**What you should do**
Extract the listing in its entirety, keeping each line identical to the original.

**Data for this exercise**
────────────────────────────────────────

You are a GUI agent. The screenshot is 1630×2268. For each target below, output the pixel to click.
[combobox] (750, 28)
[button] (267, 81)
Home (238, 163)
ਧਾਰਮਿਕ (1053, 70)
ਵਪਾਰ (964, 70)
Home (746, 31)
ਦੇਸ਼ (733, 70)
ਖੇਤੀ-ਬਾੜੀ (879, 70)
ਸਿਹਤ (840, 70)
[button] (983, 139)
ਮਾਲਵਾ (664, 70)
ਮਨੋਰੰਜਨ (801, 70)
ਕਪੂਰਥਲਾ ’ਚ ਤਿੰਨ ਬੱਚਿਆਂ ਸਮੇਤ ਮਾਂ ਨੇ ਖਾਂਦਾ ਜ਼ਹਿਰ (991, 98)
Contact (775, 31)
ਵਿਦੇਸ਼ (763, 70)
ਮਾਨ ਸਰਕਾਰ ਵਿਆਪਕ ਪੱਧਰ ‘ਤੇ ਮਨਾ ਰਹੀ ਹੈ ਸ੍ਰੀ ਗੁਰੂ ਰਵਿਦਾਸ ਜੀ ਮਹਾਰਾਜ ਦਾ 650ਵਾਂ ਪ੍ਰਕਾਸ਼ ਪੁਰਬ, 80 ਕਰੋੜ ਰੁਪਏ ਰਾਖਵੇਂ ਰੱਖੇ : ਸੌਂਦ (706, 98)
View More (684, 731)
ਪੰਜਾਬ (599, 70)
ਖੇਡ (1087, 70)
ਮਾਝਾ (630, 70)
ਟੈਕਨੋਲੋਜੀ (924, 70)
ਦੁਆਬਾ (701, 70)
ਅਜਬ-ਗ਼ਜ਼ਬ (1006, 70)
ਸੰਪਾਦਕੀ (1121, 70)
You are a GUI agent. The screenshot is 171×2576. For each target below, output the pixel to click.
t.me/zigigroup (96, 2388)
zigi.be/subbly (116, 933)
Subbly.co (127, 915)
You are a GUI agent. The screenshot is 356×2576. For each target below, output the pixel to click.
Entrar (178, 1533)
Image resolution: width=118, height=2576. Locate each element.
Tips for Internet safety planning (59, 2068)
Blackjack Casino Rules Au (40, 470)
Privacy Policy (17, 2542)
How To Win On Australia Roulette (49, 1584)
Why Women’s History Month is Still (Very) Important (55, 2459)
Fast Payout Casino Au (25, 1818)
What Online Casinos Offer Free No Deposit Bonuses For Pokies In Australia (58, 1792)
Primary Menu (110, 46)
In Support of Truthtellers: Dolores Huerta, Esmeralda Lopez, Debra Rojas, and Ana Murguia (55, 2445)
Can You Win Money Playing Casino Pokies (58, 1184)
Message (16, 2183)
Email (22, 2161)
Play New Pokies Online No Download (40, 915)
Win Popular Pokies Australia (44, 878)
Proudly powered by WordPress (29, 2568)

────────────────────────────────────────

**Answer below**
You are a GUI agent. The screenshot is 1630×2268. For each target below, output the pixel to click.
[combobox] (750, 28)
[button] (267, 81)
Home (238, 163)
ਧਾਰਮਿਕ (1053, 70)
ਵਪਾਰ (964, 70)
Home (746, 31)
ਦੇਸ਼ (733, 70)
ਖੇਤੀ-ਬਾੜੀ (879, 70)
ਸਿਹਤ (840, 70)
[button] (983, 139)
ਮਾਲਵਾ (664, 70)
ਮਨੋਰੰਜਨ (801, 70)
ਕਪੂਰਥਲਾ ’ਚ ਤਿੰਨ ਬੱਚਿਆਂ ਸਮੇਤ ਮਾਂ ਨੇ ਖਾਂਦਾ ਜ਼ਹਿਰ (991, 98)
Contact (775, 31)
ਵਿਦੇਸ਼ (763, 70)
ਮਾਨ ਸਰਕਾਰ ਵਿਆਪਕ ਪੱਧਰ ‘ਤੇ ਮਨਾ ਰਹੀ ਹੈ ਸ੍ਰੀ ਗੁਰੂ ਰਵਿਦਾਸ ਜੀ ਮਹਾਰਾਜ ਦਾ 650ਵਾਂ ਪ੍ਰਕਾਸ਼ ਪੁਰਬ, 80 ਕਰੋੜ ਰੁਪਏ ਰਾਖਵੇਂ ਰੱਖੇ : ਸੌਂਦ (706, 98)
View More (684, 731)
ਪੰਜਾਬ (599, 70)
ਖੇਡ (1087, 70)
ਮਾਝਾ (630, 70)
ਟੈਕਨੋਲੋਜੀ (924, 70)
ਦੁਆਬਾ (701, 70)
ਅਜਬ-ਗ਼ਜ਼ਬ (1006, 70)
ਸੰਪਾਦਕੀ (1121, 70)
You are a GUI agent. The screenshot is 171×2576. For each target below, output the pixel to click.
t.me/zigigroup (96, 2388)
zigi.be/subbly (116, 933)
Subbly.co (127, 915)
You are a GUI agent. The screenshot is 356×2576. For each target below, output the pixel to click.
Entrar (178, 1533)
Image resolution: width=118, height=2576. Locate each element.
Tips for Internet safety planning (59, 2068)
Blackjack Casino Rules Au (40, 470)
Privacy Policy (17, 2542)
How To Win On Australia Roulette (49, 1584)
Why Women’s History Month is Still (Very) Important (55, 2459)
Fast Payout Casino Au (25, 1818)
What Online Casinos Offer Free No Deposit Bonuses For Pokies In Australia (58, 1792)
Primary Menu (110, 46)
In Support of Truthtellers: Dolores Huerta, Esmeralda Lopez, Debra Rojas, and Ana Murguia (55, 2445)
Can You Win Money Playing Casino Pokies (58, 1184)
Message (16, 2183)
Email (22, 2161)
Play New Pokies Online No Download (40, 915)
Win Popular Pokies Australia (44, 878)
Proudly powered by WordPress (29, 2568)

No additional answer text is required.